§ **Exercise description**:
Revise the entries below by replacing "Pay Bill" with "Make a Payment", and leave everything else unchanged. Omit the pictures from your answer.

§ **Available data**:
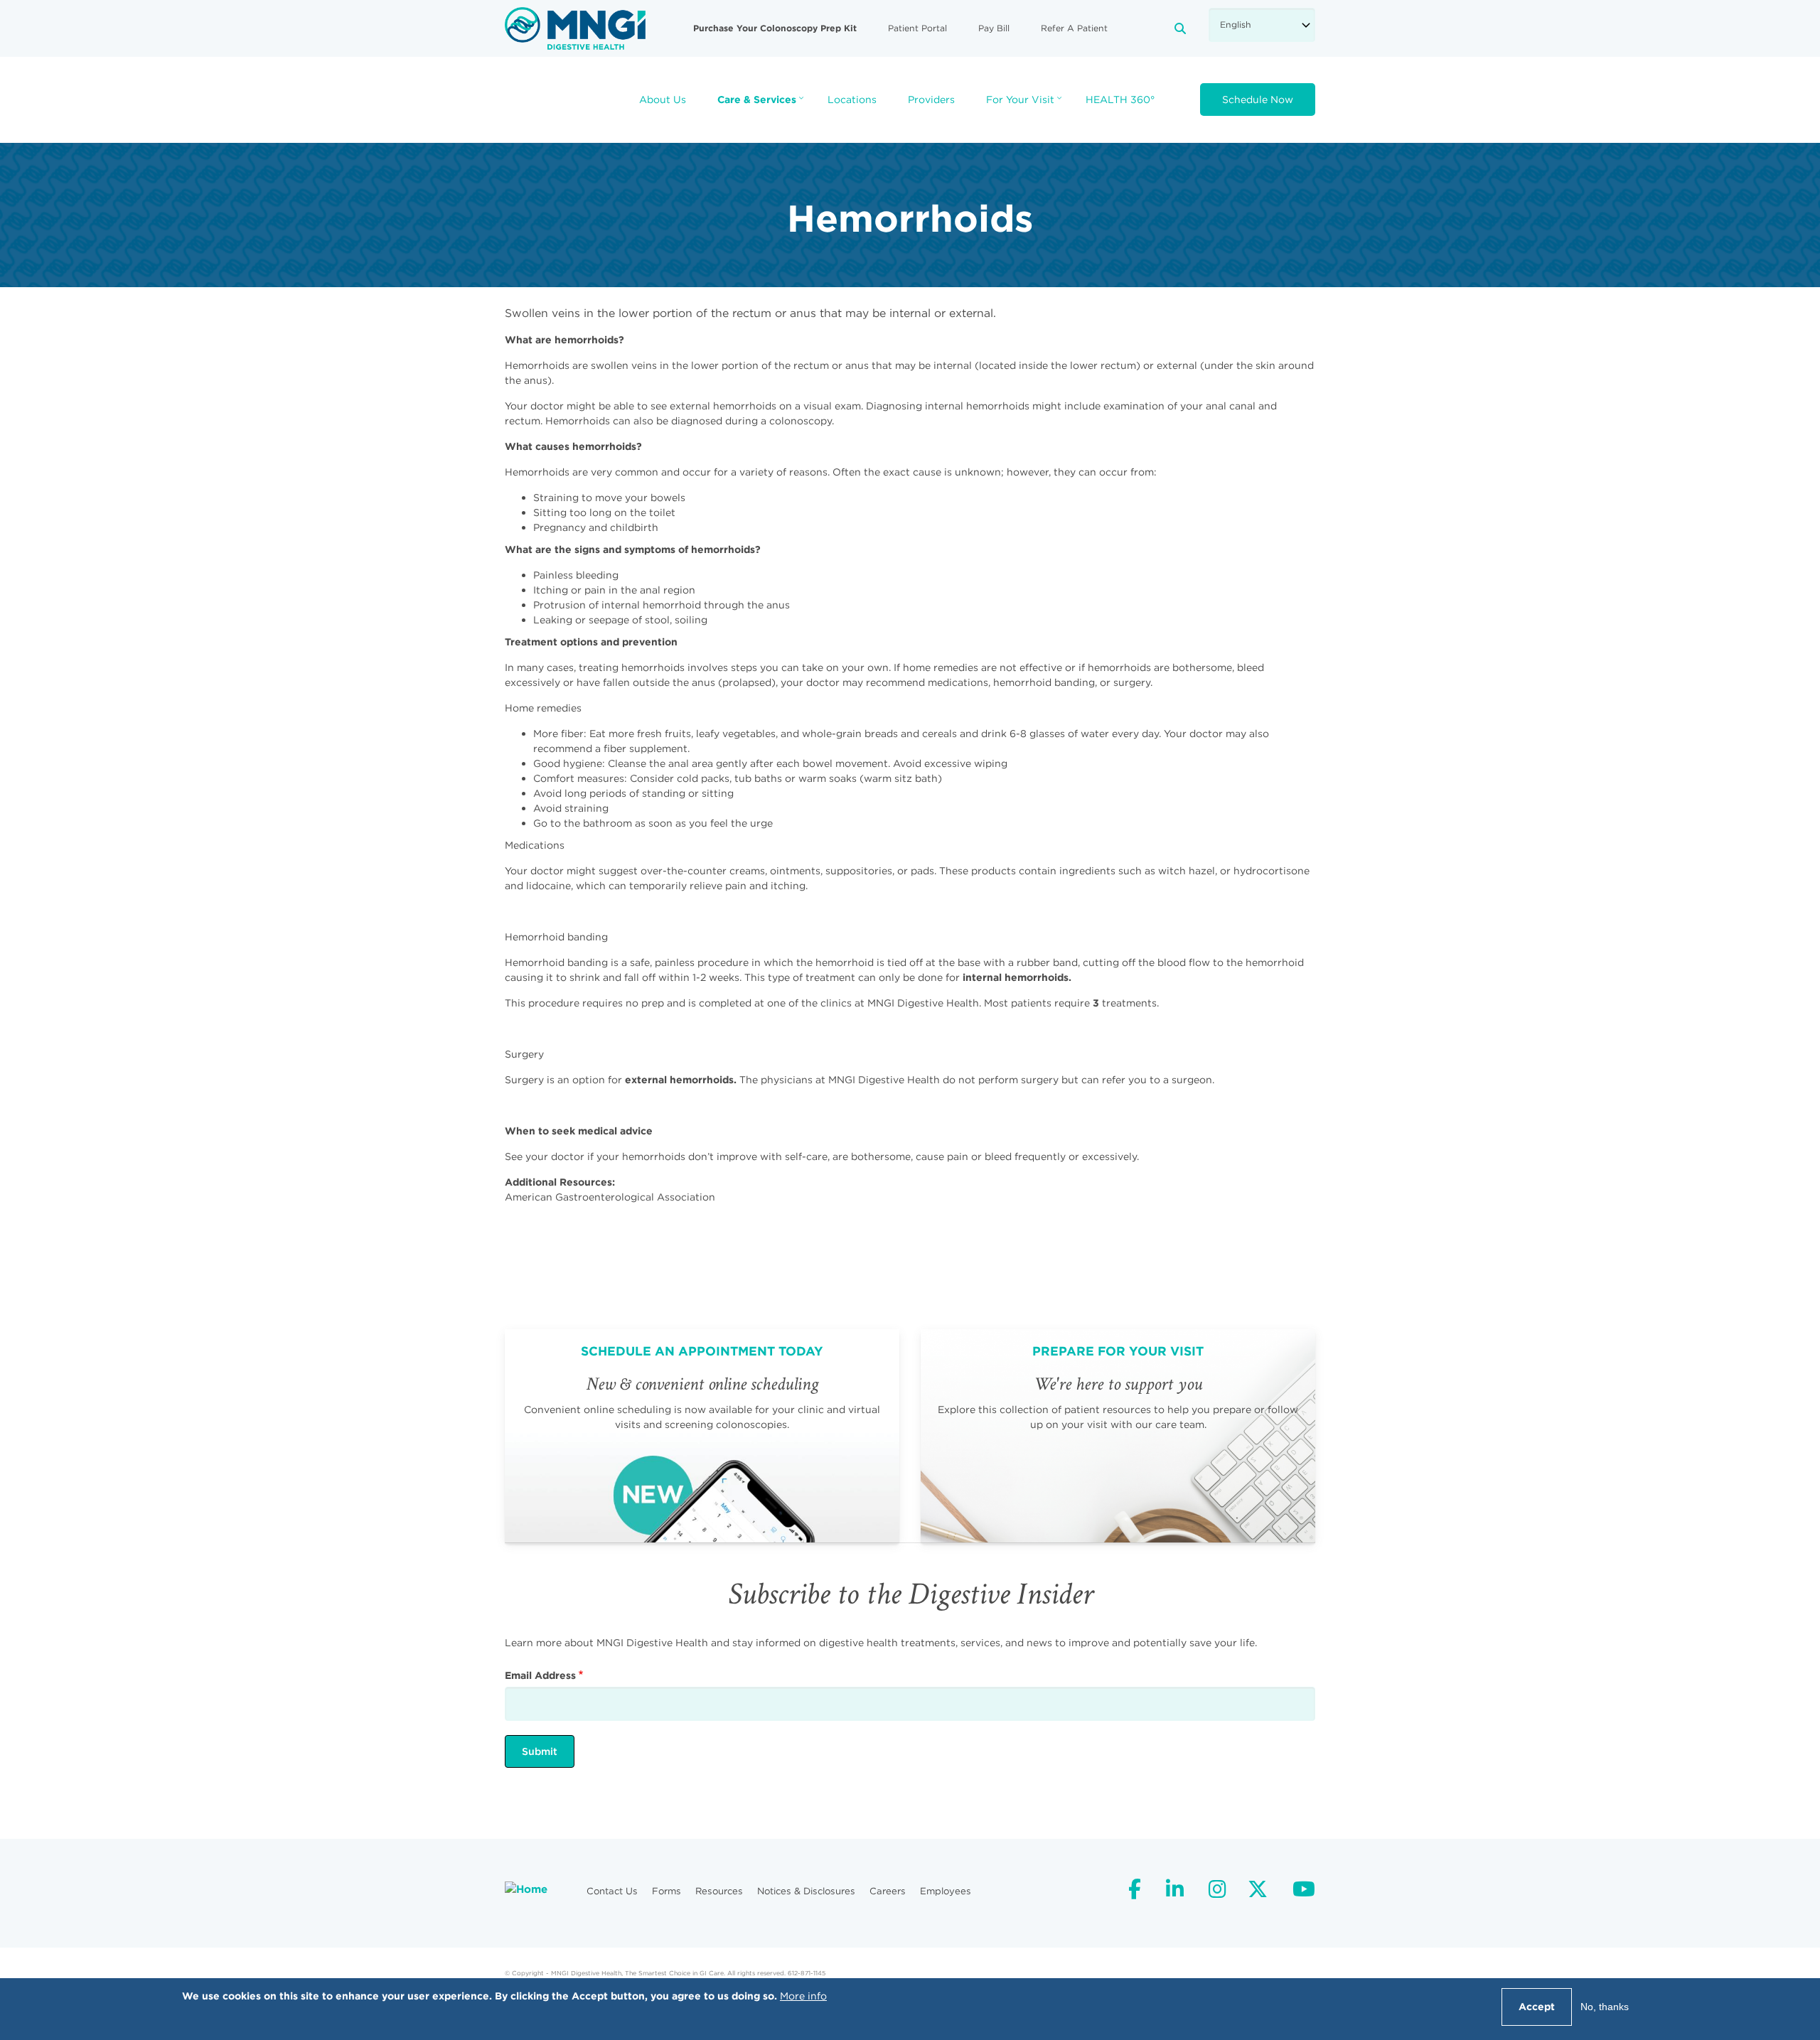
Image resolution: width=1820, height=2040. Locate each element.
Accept (1537, 2006)
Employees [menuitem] (945, 1891)
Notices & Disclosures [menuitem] (806, 1891)
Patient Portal (917, 28)
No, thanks (1604, 2006)
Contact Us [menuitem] (612, 1891)
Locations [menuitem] (852, 99)
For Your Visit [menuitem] (1025, 104)
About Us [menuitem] (662, 99)
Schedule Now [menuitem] (1257, 99)
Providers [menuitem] (931, 99)
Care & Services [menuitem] (762, 104)
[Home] (575, 27)
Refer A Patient (1074, 28)
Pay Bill (994, 28)
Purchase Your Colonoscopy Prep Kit (775, 27)
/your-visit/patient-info (1118, 1435)
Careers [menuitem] (887, 1891)
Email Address (540, 1675)
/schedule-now (702, 1435)
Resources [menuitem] (719, 1891)
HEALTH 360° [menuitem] (1120, 99)
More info (803, 1996)
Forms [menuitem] (666, 1891)
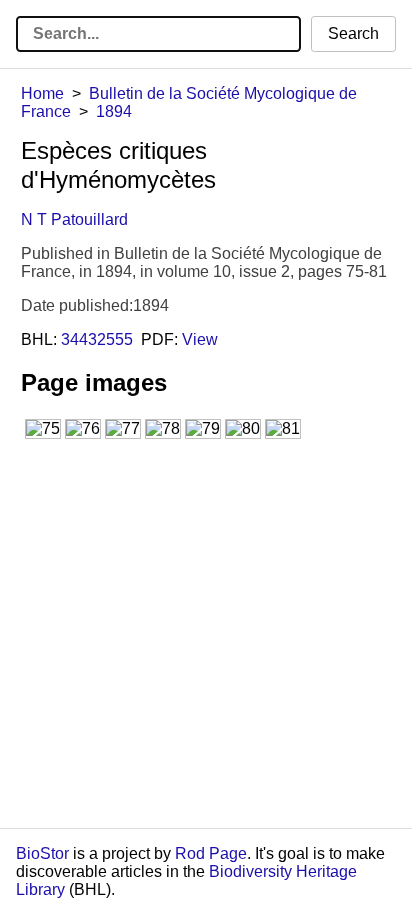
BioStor (42, 853)
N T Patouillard (74, 219)
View (200, 339)
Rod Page (211, 853)
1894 (114, 111)
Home (42, 93)
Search (353, 33)
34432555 (97, 339)
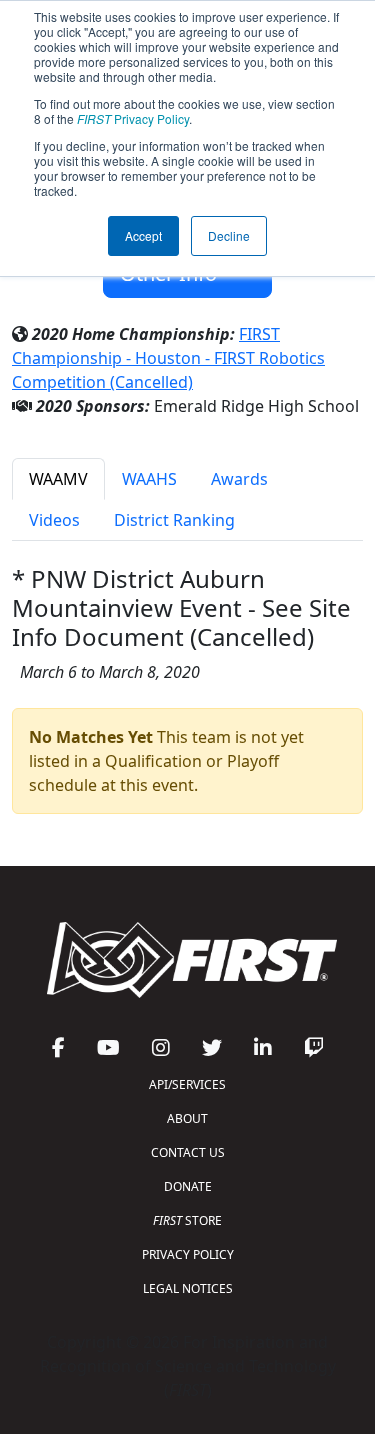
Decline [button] (229, 235)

§ **Written answer**:
Image resolution: width=1820, height=2040. Locate each element.
Accept (1537, 2006)
Employees [menuitem] (945, 1891)
Notices & Disclosures [menuitem] (806, 1891)
Patient Portal (917, 28)
No, thanks (1604, 2006)
Contact Us [menuitem] (612, 1891)
Locations [menuitem] (852, 99)
For Your Visit [menuitem] (1025, 104)
About Us [menuitem] (662, 99)
Schedule Now [menuitem] (1257, 99)
Providers [menuitem] (931, 99)
Care & Services [menuitem] (762, 104)
[Home] (575, 27)
Refer A Patient (1074, 28)
Make a Payment (994, 28)
Purchase Your Colonoscopy Prep Kit (775, 27)
/your-visit/patient-info (1118, 1435)
Careers [menuitem] (887, 1891)
Email Address (540, 1675)
/schedule-now (702, 1435)
Resources [menuitem] (719, 1891)
HEALTH 360° [menuitem] (1120, 99)
More info (803, 1996)
Forms [menuitem] (666, 1891)
BioStor (42, 853)
N T Patouillard (74, 219)
View (200, 339)
Rod Page (211, 853)
1894 (114, 111)
Home (42, 93)
Search (353, 33)
34432555 (97, 339)
Decline [button] (229, 235)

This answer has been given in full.